Oh, I have nothing against a delay, but I have systems that run loads of messages and it seems to work ok. For example attached is a graph of the queue. Fair enough this was only 5k messages, but phplist simply passes it on to qmail and qmail does the rest. Seems to work fine. The other graph shows a higher peak when 22k messages went out.

04-12-04 00:44

 

queue2.png (3,311 bytes)
queue2.png (3,311 bytes)

stephenrs

04-12-04 00:57

reporter   ~0002883

i'm using sendmail on my system, and maybe that's the problem (i know qmail is better for several reasons, i'm just too lazy...), but i guess the point is that it would be great if there was a way to spoon feed outbound messages, rather than rapid firing them, because you can't really predict what the condition of a particular host system will be.

michiel

04-12-04 01:08

manager   ~0002884

yes, but the problem is that you would want the ISP to control this and not the phplist user. They wouldn't have a clue. And I have to set some sensible default which will be used by most inexperienced users. And then I get flooded with requests that sending is so slow, and what to do about it. I guess I need to get more of an ISP community going on the side, to get them involved. I can set it up as a value in the ISP wide config file that is used (/etc/phplist.conf). That would be the best way I think.

stephenrs

04-12-04 02:20

reporter   ~0002885

well, you're kinda right. i didn't mean to suggest that this should be an ISP thing, but I guess i'm a bit of an advanced user - i'm administering a server and a phplist installation for a client who deals with the actual list/user/message administration as a sub-admin. it's my job to make sure the system works seamlessly for them. so i guess i agree with you - i've been envisioning the delay as a param in the local config file (.../config/config.php), maybe in the "advanced features" section - or perhaps accessible from the super-admin interface.

having it in a global /etc/phplist.conf would also be useful if i ended up setting up a separate phplist install for another client.

i actually prefer that ISPs place as few restrictions as possible on a system. i'm on a virtual private server with full root access, so it feels and behaves very much like a dedicated box.
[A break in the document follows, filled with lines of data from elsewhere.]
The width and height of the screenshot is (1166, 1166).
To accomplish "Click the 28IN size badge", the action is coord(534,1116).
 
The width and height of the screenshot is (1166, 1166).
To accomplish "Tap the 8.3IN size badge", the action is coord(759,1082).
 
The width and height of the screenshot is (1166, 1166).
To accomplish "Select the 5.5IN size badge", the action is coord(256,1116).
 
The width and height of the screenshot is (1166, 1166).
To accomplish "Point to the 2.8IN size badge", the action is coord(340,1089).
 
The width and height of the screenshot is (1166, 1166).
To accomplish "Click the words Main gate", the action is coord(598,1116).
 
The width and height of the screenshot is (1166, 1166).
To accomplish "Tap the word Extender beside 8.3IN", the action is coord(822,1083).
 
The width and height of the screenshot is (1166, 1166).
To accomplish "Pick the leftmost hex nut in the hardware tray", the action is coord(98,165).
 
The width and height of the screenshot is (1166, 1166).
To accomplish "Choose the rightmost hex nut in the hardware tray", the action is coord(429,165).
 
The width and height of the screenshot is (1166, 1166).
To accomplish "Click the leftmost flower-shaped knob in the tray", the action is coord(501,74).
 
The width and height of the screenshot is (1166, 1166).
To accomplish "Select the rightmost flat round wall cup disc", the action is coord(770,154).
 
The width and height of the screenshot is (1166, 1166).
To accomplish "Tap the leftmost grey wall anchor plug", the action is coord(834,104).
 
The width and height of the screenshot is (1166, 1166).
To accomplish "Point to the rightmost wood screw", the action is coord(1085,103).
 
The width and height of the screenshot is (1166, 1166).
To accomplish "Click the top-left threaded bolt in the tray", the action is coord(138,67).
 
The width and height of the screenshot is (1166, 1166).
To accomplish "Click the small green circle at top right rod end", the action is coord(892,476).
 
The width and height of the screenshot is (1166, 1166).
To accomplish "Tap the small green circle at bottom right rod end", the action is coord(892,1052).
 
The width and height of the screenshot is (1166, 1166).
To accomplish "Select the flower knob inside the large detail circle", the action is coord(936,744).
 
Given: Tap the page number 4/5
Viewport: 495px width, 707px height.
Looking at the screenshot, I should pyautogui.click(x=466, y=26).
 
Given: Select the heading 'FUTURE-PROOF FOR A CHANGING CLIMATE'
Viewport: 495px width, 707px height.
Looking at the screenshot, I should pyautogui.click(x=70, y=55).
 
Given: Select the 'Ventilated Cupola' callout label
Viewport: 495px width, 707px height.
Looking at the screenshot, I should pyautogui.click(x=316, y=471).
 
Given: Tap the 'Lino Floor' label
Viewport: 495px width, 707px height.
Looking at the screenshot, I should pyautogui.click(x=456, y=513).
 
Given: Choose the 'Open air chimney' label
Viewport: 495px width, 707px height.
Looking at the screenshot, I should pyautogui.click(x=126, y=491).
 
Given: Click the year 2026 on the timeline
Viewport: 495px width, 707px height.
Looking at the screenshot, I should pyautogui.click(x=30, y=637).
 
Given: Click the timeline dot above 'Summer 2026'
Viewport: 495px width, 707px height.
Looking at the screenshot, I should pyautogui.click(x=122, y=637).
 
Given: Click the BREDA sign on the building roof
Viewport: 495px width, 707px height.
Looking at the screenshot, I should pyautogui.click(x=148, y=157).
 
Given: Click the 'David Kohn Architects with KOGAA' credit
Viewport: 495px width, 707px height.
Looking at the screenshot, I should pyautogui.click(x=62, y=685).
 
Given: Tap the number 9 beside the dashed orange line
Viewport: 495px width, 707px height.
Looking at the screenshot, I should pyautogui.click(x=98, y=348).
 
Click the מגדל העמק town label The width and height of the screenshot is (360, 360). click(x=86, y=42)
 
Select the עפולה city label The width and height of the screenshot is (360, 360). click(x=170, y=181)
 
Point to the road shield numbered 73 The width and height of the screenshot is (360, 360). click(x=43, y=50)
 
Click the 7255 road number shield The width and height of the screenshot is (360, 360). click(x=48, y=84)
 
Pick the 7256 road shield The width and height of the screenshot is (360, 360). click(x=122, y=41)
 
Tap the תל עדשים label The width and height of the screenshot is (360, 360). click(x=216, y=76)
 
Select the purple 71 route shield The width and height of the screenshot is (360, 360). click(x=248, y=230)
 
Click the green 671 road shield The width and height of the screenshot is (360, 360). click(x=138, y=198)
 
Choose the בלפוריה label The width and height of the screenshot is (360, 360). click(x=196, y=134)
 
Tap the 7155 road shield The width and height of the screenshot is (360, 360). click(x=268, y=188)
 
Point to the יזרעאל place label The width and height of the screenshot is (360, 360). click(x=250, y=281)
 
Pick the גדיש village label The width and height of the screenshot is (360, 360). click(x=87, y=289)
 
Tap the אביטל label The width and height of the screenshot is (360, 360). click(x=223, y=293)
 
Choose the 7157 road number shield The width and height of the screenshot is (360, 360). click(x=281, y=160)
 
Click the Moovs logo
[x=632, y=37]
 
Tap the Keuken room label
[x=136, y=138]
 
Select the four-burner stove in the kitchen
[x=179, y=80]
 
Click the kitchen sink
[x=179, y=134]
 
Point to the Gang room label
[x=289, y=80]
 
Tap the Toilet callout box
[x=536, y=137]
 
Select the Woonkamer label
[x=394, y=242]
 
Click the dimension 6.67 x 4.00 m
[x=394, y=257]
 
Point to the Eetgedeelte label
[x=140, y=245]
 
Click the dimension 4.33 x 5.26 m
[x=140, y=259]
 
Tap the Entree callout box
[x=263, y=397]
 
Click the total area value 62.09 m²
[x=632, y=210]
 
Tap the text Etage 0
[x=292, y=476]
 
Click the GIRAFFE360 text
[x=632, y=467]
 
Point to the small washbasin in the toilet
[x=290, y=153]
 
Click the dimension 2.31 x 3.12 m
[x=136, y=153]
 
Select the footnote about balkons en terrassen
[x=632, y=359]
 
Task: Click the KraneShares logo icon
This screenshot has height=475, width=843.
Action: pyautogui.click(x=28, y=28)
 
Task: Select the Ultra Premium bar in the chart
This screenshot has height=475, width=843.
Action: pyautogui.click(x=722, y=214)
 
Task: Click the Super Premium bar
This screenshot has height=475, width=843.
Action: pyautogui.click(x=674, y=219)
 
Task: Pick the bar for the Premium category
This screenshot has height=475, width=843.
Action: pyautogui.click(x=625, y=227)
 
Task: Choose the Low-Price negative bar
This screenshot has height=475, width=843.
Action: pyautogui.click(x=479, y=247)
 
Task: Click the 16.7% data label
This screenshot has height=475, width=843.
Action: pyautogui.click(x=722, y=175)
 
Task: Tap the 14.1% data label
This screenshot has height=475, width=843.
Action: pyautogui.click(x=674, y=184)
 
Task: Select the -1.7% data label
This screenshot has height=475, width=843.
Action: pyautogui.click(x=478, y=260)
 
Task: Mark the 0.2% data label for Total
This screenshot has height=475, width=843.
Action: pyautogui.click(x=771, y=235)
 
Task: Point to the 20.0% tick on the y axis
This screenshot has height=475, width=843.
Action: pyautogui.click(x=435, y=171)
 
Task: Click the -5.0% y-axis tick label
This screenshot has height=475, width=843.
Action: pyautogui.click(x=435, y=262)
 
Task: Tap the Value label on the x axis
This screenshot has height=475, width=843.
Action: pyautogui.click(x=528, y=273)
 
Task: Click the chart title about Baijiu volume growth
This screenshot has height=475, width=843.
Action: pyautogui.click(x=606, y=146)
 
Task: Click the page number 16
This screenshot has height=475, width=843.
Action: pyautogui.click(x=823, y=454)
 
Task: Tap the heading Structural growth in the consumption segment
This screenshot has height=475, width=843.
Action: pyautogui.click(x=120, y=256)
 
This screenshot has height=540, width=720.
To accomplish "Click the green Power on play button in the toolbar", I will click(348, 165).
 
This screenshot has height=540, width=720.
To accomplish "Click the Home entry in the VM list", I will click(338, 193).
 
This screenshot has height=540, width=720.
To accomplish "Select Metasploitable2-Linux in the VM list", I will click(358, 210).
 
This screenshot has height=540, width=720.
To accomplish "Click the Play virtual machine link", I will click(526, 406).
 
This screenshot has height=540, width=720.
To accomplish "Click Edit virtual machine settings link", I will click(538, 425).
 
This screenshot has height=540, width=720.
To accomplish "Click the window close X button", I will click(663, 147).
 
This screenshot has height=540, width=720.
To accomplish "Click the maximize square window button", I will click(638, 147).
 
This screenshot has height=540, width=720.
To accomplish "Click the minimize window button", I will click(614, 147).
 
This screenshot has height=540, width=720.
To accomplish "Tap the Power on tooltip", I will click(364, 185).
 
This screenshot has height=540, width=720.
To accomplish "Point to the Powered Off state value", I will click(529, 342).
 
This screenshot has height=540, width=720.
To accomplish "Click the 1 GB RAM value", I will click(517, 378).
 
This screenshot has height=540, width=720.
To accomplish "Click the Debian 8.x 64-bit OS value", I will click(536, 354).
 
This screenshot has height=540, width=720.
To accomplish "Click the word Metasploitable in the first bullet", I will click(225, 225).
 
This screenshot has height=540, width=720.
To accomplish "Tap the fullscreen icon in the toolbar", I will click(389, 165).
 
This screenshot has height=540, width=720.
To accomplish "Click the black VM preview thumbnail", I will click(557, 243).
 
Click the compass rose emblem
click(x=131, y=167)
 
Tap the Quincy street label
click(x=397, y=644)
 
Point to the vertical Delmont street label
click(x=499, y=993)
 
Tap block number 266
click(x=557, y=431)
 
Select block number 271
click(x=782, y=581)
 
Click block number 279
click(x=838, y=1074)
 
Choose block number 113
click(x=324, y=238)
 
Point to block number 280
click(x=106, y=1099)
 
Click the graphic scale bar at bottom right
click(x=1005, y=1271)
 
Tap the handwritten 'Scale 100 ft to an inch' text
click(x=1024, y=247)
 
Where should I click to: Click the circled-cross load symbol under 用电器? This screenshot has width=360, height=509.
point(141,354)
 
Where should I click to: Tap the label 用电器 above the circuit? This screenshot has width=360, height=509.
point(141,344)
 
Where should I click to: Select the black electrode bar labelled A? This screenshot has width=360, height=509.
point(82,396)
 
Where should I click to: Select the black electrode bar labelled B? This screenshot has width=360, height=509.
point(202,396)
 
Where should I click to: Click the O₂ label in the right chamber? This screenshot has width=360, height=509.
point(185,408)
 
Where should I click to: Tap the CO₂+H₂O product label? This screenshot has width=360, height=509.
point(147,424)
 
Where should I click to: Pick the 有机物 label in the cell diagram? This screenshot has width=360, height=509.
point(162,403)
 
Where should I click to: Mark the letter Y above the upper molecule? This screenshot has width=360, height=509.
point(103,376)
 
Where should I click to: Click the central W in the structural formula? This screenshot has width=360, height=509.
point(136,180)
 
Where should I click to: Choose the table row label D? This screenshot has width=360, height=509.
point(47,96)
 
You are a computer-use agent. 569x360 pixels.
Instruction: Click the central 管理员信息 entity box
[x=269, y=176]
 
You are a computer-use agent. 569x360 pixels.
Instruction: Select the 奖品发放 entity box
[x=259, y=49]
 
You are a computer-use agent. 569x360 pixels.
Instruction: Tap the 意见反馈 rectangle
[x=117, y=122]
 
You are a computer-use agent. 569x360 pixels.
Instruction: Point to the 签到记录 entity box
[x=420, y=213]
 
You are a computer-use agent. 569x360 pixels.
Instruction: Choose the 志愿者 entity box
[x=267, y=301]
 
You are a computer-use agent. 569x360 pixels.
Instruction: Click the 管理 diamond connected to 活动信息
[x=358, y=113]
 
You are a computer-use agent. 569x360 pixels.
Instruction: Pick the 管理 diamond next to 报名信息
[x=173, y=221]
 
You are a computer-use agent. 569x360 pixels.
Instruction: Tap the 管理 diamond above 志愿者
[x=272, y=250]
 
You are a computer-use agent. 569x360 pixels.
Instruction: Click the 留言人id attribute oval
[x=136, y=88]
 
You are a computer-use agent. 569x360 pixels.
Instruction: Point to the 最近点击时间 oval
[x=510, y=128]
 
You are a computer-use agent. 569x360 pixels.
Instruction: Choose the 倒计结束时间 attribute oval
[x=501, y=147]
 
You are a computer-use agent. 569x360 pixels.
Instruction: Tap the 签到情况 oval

the default delay value could be '0' to avoid slow-down problems on systems that don't need a delay.

michiel

06-12-04 10:04

manager   ~0002897

yes, the way you propose should be quite straightforward and I will mark this as todo. Thanks for discussing the issue so clearly.

michiel

23-02-05 01:38

manager   ~0003608

Throttling has now been added in two ways. A simple delay to be used and an "autothrottle" although I'm not sure the latter works ok, so it's experimental.